Well, I'm probably going to get a lot of blow back from this, but I'm telling you what I would do.
The Co-parenting session is not about your R, it's about how to parent your child together. There is no 'going dark' when it comes to your child's wellbeing. That being said, you have got to lay this on the table. Tell the C that you want to be heard before anything else is discussed in the session and you want to be heard without interuption. Your H seems to have a lot of blaming and blah blah blah going on but you never say a word. How is that being an advocate for your child? Bottom line, tell the C that you feel there is NO co-parenting going on. Tell her about the appointment with the C that STBXH skipped, tell her about pulling up to the house and OW being there and ask how you should handle that when your S14 is with you and sees this behavior. Your STBXH has to be hit over the head with how his actions are affecting his son.
Aliens hae ZERO clue!
I had a mind blowing experience when talking to my XH about the situation he put our son in. I asked him what kind of example of manhood and responsibility he was setting for our son. His response, "I'm not here to set an example." WTH????? Excuse me? That is what parents do! Our children learn from our examples. If we demonstrate love, responsibiliy, support and integrity then that is more likely what they will model. If we show them moral bankruptcy, lies, manipulation, and disrespect to those around us then that is possibly the path we put them on.
I remember just sitting there dumbfounded by the statement.
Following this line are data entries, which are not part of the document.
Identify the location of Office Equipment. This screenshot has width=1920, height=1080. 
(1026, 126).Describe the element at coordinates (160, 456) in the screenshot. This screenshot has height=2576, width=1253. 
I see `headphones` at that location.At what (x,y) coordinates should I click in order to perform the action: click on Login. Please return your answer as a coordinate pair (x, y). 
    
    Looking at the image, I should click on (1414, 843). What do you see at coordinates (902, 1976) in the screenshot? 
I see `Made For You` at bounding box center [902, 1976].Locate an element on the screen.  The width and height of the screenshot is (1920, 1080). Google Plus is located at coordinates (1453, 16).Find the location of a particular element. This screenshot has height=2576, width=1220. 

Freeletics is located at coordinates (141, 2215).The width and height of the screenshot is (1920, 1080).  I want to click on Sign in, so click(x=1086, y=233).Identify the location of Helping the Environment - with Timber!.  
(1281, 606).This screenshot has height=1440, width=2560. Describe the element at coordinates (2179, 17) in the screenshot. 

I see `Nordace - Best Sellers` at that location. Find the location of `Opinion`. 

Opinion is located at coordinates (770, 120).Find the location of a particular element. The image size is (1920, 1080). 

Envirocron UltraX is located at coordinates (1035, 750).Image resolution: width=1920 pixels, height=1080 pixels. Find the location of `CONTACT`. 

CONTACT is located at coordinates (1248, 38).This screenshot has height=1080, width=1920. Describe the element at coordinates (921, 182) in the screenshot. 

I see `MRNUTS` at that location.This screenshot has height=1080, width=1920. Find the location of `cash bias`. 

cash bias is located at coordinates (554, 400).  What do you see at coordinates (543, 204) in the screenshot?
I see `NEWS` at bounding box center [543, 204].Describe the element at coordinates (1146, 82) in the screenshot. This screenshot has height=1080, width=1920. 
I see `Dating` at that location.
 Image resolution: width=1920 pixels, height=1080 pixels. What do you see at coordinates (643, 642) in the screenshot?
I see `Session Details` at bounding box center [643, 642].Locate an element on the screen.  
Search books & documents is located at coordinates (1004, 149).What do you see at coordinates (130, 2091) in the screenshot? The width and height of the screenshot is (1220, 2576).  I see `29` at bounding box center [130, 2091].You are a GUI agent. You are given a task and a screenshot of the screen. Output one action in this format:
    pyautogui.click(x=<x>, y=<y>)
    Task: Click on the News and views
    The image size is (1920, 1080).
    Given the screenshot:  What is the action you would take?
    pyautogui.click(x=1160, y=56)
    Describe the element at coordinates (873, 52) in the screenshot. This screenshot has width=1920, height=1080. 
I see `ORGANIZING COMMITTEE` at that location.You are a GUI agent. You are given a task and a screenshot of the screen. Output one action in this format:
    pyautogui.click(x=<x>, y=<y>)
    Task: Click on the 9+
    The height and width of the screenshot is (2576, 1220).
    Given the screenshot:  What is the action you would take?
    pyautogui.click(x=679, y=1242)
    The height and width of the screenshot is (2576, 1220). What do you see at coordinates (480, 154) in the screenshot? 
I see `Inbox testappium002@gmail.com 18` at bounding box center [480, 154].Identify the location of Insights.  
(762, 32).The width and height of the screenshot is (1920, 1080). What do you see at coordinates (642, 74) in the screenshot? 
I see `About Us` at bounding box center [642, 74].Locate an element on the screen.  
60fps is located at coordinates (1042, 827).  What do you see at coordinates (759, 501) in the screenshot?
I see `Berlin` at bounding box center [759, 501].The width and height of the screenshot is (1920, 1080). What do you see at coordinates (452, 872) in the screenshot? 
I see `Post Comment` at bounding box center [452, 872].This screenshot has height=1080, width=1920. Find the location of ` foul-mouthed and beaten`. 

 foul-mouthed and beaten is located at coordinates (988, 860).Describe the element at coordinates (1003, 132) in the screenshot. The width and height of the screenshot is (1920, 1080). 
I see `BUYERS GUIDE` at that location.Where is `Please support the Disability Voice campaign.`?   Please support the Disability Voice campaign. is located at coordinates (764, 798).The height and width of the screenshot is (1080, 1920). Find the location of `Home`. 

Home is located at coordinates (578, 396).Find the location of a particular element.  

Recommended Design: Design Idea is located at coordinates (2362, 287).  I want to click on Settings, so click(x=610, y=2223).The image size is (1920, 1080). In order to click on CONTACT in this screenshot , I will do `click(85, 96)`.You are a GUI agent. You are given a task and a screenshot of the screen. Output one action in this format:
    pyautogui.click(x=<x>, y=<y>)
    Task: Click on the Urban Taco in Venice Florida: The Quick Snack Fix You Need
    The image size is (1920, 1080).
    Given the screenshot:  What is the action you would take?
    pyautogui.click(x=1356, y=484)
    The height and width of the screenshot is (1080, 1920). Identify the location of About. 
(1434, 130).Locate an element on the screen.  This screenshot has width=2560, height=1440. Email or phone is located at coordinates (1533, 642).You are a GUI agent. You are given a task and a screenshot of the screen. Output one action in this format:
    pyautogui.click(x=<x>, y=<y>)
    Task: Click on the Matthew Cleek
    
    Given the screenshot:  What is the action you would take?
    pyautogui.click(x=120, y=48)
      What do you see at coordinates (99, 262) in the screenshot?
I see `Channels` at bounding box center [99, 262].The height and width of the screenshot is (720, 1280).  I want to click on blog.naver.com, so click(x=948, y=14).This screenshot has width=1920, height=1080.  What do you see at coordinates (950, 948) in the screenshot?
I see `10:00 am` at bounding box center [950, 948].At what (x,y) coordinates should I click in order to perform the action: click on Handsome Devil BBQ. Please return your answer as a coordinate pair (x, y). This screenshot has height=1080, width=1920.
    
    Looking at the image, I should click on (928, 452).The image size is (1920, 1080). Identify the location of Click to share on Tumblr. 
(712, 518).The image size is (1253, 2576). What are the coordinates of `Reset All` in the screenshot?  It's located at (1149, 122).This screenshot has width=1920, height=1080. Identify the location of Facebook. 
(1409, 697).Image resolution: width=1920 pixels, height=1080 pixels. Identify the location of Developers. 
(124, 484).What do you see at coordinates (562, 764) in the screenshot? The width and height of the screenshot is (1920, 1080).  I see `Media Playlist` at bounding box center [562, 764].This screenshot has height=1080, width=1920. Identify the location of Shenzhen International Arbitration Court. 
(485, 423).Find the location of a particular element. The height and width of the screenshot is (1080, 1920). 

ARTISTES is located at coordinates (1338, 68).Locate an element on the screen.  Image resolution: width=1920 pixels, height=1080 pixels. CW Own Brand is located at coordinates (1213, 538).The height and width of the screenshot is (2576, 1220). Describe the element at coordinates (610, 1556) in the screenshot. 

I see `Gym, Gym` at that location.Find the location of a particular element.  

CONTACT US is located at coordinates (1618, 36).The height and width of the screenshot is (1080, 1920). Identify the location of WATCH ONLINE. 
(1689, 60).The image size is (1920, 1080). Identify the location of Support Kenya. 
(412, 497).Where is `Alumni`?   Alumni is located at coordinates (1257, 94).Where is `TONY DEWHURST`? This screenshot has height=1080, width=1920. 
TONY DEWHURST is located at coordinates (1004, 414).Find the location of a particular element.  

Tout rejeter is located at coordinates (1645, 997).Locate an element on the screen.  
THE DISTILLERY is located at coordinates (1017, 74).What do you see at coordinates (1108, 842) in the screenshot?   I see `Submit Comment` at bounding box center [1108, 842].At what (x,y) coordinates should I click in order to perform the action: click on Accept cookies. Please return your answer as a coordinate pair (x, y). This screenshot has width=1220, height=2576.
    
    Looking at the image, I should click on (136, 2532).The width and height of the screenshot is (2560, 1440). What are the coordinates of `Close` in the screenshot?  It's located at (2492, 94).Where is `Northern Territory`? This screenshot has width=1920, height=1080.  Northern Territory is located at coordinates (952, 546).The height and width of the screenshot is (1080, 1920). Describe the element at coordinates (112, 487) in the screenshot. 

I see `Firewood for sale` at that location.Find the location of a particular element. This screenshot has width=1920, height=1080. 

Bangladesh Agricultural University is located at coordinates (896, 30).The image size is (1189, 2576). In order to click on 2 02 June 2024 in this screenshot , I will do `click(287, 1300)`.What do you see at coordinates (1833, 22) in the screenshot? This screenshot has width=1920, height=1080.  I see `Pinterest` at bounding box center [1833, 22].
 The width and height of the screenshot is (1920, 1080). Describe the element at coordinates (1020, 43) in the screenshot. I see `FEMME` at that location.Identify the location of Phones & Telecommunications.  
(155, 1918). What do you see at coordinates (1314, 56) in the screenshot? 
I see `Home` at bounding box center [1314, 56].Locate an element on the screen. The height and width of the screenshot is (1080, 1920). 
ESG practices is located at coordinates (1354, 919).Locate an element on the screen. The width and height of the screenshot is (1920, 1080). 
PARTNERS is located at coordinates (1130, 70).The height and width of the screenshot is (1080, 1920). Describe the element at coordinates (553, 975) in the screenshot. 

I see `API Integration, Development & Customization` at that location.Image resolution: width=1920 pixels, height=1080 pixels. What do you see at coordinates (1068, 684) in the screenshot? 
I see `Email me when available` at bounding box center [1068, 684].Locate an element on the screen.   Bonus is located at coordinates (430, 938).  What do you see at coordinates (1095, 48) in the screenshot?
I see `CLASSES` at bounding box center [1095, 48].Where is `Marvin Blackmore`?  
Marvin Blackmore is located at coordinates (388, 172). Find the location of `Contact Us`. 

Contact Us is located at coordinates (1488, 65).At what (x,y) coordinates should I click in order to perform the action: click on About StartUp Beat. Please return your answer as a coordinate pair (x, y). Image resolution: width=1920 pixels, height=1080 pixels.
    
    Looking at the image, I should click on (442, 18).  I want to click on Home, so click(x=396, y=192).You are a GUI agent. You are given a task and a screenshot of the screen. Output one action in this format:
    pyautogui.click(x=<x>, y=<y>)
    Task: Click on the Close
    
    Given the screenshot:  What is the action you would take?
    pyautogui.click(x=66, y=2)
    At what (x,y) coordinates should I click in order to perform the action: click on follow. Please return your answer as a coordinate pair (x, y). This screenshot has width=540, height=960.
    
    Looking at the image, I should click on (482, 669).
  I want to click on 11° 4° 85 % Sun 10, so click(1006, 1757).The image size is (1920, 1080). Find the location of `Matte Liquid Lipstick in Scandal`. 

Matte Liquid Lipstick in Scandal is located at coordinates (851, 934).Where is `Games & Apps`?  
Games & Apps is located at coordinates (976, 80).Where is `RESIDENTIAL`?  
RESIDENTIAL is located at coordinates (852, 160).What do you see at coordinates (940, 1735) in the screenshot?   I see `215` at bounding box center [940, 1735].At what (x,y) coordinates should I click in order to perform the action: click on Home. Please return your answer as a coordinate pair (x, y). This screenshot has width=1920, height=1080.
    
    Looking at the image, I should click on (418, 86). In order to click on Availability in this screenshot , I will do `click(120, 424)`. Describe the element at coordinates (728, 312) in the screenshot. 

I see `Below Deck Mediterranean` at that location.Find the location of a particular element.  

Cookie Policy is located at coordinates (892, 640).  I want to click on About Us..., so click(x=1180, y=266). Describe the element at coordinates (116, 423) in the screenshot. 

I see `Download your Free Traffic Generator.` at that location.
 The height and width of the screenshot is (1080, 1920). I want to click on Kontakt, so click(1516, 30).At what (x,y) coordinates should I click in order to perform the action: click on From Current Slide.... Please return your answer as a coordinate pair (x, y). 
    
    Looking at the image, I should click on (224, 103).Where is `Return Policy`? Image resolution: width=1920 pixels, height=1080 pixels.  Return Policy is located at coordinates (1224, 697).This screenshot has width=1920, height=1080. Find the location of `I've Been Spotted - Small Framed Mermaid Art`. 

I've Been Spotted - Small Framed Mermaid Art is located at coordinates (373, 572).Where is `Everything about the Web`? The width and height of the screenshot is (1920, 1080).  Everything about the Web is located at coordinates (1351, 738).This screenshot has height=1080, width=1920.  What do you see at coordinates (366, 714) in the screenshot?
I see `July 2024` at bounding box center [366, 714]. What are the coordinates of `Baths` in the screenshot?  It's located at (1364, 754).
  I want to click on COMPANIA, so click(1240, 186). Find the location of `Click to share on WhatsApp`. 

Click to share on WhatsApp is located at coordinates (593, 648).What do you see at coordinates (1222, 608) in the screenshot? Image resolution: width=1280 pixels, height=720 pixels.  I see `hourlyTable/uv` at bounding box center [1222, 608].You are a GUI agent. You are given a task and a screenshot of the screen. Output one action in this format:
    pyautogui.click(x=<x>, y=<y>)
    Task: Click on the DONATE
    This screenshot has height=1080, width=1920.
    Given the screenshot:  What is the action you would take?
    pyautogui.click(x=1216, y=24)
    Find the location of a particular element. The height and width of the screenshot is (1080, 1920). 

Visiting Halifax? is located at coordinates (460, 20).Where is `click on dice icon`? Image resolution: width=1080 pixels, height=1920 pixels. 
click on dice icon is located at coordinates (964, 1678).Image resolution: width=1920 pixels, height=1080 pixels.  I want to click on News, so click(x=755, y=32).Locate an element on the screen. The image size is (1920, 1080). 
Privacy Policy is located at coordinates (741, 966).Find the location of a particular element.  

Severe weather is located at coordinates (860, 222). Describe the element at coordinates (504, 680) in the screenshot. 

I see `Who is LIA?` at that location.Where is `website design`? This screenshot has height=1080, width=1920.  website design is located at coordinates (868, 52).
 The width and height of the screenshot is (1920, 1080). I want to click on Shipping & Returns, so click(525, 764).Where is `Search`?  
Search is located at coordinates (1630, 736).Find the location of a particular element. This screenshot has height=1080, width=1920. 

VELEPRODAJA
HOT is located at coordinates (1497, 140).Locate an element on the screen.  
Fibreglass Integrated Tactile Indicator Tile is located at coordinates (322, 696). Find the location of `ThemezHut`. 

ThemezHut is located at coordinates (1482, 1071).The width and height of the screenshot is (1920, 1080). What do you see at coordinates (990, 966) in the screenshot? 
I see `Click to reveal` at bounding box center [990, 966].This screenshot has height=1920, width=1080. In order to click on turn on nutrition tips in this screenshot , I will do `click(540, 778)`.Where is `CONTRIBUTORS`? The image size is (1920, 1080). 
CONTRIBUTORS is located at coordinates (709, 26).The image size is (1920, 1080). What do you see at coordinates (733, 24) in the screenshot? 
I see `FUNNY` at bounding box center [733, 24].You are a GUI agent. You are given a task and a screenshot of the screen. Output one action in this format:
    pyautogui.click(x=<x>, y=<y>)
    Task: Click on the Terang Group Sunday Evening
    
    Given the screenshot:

A while later I reminded him of what he said and he looked shocked. He thought I was making it up! I asked him if I had ever lied to him or misrepresentd the truth in any way. He had to honestly say no. I then described the scene in detail and the reason he had been there and he remembered it then. He just shook his head and said he had no idea what he had been thinking.
When some of them wake up from their fog, they can't believe some of the things they did and said!
Call him on it now in the safe, supportive environment of the C office. You may be able to redirect the handling of your son.
T19 M15 S19 XH47 M43 bomb12/4/07 PA5/07 S12/26/07 D final 11/17/08 Back together with no defined R 05/2010 confused....to say the least!!!